Arrange the data lines as a Markdown table with the columns Number and Record line, starting at the line containing "1534x978 pixels." and ending at the line containing "The width and", leaving out blank lines. Don't include the pictures.

━━━ SUPPLIED RECORDS

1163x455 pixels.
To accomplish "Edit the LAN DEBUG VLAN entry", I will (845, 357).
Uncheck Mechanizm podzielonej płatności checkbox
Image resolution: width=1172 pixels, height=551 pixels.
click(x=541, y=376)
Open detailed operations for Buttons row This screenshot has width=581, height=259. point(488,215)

━━━━━━
━━━ SUPPLIED RECORDS

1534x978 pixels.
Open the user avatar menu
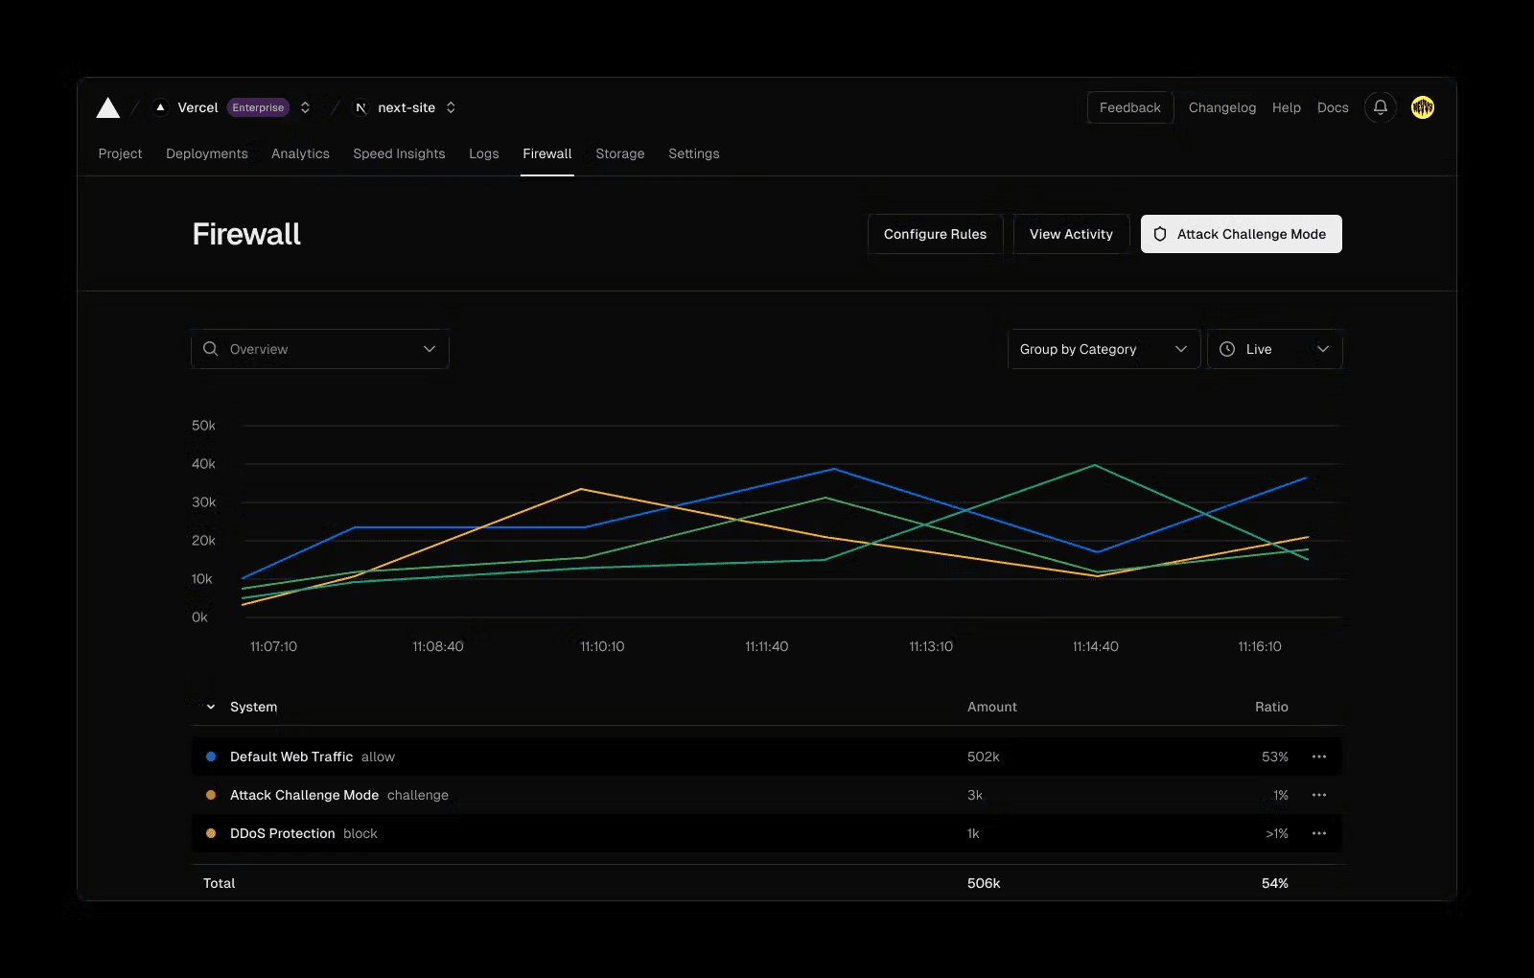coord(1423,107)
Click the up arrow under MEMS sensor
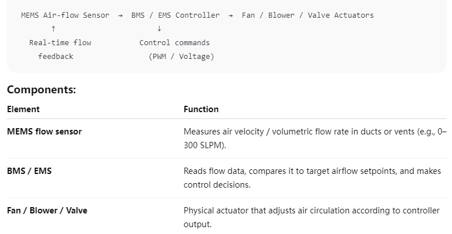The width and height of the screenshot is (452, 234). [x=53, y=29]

━━━━━━

*CORRECT ANSWER*:
| Number | Record line |
|---|---|
| 1 | 1534x978 pixels. |
| 2 | Open the user avatar menu |
| 3 | coord(1423,107) |
| 4 | Click the up arrow under MEMS sensor |
| 5 | The width and height of the screenshot is (452, 234). [x=53, y=29] |